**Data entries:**
- - -

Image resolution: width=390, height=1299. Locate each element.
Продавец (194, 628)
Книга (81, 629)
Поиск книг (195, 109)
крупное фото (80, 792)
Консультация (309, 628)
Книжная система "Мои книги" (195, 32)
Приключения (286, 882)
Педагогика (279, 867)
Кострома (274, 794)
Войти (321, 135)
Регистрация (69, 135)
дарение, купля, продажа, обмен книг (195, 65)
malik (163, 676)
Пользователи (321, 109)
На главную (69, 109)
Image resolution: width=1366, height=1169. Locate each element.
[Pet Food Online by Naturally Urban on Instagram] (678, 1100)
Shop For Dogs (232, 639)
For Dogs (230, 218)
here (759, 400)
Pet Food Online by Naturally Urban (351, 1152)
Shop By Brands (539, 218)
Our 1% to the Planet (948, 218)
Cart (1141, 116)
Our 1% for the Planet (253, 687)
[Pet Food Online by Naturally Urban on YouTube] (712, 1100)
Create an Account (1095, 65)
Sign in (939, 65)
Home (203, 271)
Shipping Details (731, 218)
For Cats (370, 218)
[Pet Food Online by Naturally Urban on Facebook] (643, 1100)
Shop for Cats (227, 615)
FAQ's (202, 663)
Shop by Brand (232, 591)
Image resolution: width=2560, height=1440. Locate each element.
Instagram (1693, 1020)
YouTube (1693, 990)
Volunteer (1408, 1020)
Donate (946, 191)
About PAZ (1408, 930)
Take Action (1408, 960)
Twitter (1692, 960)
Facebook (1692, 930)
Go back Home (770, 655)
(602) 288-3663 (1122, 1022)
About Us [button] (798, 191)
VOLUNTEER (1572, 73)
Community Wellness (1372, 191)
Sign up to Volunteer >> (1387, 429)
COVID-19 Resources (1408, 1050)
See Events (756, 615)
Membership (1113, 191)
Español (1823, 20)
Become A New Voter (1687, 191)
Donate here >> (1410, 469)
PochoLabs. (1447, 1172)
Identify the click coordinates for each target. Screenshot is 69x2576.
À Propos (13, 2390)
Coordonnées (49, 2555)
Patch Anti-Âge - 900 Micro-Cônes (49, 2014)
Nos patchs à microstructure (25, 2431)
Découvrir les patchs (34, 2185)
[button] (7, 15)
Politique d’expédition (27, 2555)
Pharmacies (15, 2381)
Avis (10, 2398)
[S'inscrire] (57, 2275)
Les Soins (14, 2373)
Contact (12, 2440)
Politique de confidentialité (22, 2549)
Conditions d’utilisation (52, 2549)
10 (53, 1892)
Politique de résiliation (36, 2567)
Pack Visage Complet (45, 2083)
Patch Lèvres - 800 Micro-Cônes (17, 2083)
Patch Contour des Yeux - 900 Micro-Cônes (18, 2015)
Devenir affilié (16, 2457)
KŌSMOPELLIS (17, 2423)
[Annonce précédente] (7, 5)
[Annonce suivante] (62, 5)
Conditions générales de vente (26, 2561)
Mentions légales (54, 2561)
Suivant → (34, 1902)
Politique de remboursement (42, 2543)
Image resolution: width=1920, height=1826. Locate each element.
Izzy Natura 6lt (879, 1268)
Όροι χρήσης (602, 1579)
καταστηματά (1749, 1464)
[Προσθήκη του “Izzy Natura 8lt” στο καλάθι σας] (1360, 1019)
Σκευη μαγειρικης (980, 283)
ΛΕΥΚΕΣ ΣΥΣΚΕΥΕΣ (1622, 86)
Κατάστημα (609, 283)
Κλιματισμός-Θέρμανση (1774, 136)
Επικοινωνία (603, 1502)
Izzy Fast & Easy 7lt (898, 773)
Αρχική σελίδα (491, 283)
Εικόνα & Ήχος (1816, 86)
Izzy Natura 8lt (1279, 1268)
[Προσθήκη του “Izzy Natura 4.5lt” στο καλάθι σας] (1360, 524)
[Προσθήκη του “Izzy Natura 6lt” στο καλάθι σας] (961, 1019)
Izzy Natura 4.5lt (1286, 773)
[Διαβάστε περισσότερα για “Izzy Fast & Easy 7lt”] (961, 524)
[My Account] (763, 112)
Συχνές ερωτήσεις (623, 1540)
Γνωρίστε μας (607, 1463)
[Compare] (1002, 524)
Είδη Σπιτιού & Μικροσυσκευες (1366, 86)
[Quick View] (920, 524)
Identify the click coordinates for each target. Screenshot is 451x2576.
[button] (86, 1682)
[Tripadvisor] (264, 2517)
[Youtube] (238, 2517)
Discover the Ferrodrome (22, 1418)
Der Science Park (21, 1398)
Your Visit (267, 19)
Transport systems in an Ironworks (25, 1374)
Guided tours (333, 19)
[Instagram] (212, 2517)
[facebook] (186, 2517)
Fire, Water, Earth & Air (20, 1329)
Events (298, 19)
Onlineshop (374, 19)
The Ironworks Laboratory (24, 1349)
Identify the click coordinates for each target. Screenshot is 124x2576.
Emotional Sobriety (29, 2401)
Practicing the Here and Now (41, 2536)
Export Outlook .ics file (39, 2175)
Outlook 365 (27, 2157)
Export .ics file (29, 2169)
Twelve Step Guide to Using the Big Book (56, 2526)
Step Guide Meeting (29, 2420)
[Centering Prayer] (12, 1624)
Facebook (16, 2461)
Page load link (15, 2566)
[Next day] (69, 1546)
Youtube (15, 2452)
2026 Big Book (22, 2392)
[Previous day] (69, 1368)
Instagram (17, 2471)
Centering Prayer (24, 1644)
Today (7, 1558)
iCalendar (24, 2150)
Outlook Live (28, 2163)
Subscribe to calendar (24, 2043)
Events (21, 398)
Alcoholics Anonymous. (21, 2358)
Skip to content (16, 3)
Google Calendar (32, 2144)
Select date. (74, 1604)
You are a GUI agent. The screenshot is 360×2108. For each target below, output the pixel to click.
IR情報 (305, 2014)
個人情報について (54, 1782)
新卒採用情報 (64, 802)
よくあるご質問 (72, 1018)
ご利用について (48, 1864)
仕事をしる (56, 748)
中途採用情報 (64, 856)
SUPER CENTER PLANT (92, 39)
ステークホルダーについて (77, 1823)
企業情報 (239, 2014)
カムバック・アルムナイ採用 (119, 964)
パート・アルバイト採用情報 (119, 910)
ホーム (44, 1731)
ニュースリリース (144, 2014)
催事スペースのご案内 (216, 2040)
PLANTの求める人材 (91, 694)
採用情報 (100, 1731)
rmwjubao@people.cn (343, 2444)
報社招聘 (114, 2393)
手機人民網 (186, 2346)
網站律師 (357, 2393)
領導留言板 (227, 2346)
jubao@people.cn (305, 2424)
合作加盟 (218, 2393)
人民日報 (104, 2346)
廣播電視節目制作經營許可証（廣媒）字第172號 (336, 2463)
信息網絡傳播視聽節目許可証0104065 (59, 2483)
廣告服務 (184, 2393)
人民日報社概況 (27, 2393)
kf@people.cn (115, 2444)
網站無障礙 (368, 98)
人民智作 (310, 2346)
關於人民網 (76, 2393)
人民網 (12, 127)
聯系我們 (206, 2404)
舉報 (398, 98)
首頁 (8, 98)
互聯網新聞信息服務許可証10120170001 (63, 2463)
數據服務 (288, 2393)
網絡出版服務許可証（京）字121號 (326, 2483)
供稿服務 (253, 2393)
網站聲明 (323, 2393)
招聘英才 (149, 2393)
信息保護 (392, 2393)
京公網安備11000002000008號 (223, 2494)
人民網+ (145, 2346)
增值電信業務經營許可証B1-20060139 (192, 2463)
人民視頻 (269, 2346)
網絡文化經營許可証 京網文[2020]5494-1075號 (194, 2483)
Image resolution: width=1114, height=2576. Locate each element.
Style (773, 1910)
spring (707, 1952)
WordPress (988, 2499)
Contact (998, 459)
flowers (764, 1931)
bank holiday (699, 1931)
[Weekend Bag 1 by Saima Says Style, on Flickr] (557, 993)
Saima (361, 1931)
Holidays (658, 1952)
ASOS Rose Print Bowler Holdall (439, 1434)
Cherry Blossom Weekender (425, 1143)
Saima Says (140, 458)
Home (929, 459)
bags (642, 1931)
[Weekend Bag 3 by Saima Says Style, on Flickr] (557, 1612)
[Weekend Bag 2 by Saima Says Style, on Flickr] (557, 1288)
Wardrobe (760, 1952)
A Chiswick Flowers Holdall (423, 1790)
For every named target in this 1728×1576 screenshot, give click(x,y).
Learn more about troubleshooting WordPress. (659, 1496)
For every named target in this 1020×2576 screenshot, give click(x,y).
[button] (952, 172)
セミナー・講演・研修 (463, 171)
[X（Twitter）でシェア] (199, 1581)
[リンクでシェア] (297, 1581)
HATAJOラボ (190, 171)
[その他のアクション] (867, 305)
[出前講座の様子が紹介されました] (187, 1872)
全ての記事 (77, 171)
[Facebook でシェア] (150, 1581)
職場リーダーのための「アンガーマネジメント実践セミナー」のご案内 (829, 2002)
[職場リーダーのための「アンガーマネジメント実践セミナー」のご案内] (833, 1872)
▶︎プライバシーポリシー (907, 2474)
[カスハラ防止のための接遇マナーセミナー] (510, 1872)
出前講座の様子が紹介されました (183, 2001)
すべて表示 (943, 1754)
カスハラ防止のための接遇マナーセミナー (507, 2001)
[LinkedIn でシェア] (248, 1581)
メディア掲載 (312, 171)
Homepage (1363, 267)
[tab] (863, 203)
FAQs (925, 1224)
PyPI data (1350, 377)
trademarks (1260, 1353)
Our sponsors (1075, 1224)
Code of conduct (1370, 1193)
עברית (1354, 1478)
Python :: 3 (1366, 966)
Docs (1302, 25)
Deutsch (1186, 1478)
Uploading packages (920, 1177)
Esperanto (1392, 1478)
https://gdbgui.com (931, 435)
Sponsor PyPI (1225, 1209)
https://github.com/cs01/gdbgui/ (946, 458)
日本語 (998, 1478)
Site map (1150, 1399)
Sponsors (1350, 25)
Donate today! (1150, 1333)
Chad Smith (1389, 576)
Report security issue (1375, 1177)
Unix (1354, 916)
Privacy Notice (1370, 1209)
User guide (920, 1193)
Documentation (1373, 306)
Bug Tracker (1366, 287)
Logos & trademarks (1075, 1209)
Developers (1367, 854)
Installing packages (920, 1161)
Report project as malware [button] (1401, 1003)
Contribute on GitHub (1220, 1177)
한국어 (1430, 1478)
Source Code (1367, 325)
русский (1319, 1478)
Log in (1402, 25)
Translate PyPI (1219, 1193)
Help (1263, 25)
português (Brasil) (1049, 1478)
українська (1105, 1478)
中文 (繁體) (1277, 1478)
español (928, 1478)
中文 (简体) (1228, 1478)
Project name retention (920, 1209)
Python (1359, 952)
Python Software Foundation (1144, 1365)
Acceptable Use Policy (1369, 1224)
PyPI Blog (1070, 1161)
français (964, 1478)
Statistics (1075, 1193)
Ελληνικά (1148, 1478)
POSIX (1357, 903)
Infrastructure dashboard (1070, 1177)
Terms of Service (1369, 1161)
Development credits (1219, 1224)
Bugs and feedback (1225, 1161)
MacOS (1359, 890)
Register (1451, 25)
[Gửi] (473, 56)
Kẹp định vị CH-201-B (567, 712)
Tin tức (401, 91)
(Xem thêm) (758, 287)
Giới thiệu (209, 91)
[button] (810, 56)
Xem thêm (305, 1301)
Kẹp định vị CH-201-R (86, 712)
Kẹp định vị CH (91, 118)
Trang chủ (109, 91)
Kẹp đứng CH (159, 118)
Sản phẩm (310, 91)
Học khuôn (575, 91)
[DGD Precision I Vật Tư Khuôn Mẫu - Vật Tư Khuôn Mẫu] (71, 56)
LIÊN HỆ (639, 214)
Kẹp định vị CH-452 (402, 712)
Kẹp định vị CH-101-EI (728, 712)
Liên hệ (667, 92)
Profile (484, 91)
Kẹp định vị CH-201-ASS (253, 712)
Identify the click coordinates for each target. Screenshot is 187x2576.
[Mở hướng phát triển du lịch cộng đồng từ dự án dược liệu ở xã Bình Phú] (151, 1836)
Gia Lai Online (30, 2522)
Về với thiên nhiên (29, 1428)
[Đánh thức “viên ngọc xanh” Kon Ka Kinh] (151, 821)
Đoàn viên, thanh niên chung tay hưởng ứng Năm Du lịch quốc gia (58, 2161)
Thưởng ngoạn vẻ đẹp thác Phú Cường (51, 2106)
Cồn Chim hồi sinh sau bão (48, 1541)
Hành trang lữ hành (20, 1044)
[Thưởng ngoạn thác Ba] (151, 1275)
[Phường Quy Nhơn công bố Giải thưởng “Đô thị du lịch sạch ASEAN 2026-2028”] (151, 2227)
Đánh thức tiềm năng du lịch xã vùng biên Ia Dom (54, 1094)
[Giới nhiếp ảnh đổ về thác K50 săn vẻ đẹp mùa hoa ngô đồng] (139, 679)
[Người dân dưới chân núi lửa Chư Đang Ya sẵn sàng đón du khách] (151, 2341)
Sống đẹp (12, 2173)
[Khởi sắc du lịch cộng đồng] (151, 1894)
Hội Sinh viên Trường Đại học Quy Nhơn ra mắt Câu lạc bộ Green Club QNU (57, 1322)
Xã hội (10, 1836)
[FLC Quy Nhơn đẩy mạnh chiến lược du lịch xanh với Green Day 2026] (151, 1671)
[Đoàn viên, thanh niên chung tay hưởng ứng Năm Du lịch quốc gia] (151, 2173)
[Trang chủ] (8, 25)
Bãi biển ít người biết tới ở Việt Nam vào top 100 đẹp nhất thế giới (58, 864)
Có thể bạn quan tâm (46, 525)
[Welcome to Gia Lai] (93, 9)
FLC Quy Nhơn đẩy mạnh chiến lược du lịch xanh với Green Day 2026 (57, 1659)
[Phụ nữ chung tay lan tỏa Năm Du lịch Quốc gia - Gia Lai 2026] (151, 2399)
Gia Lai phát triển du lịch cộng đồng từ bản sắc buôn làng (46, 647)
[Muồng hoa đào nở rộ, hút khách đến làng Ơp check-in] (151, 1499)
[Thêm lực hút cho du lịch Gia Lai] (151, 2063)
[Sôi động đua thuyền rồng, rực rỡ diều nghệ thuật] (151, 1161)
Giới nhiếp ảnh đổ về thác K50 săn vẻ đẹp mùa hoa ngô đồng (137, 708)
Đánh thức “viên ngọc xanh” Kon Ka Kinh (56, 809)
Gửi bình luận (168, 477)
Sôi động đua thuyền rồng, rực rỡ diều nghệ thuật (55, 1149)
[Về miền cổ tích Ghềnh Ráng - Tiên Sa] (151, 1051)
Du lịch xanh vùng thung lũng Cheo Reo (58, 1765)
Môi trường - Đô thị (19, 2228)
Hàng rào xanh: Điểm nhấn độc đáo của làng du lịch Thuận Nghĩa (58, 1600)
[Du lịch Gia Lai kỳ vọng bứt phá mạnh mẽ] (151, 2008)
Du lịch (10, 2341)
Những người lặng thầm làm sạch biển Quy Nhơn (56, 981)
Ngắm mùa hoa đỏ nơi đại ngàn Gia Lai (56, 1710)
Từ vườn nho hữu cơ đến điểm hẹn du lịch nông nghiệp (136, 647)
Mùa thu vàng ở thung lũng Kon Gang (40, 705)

- - -

**Requirement:** What you return must be an exact retyping of the lines above starting at the line with "Image resolution: width=1920, height=1826." and ending at the line with "[Quick View] (920, 524)", and nothing besides.

**Your solution:**
Image resolution: width=1920, height=1826. Locate each element.
Izzy Natura 6lt (879, 1268)
Όροι χρήσης (602, 1579)
καταστηματά (1749, 1464)
[Προσθήκη του “Izzy Natura 8lt” στο καλάθι σας] (1360, 1019)
Σκευη μαγειρικης (980, 283)
ΛΕΥΚΕΣ ΣΥΣΚΕΥΕΣ (1622, 86)
Κατάστημα (609, 283)
Κλιματισμός-Θέρμανση (1774, 136)
Επικοινωνία (603, 1502)
Izzy Fast & Easy 7lt (898, 773)
Αρχική σελίδα (491, 283)
Εικόνα & Ήχος (1816, 86)
Izzy Natura 8lt (1279, 1268)
[Προσθήκη του “Izzy Natura 4.5lt” στο καλάθι σας] (1360, 524)
[Προσθήκη του “Izzy Natura 6lt” στο καλάθι σας] (961, 1019)
Izzy Natura 4.5lt (1286, 773)
[Διαβάστε περισσότερα για “Izzy Fast & Easy 7lt”] (961, 524)
[My Account] (763, 112)
Συχνές ερωτήσεις (623, 1540)
Γνωρίστε μας (607, 1463)
[Compare] (1002, 524)
Είδη Σπιτιού & Μικροσυσκευες (1366, 86)
[Quick View] (920, 524)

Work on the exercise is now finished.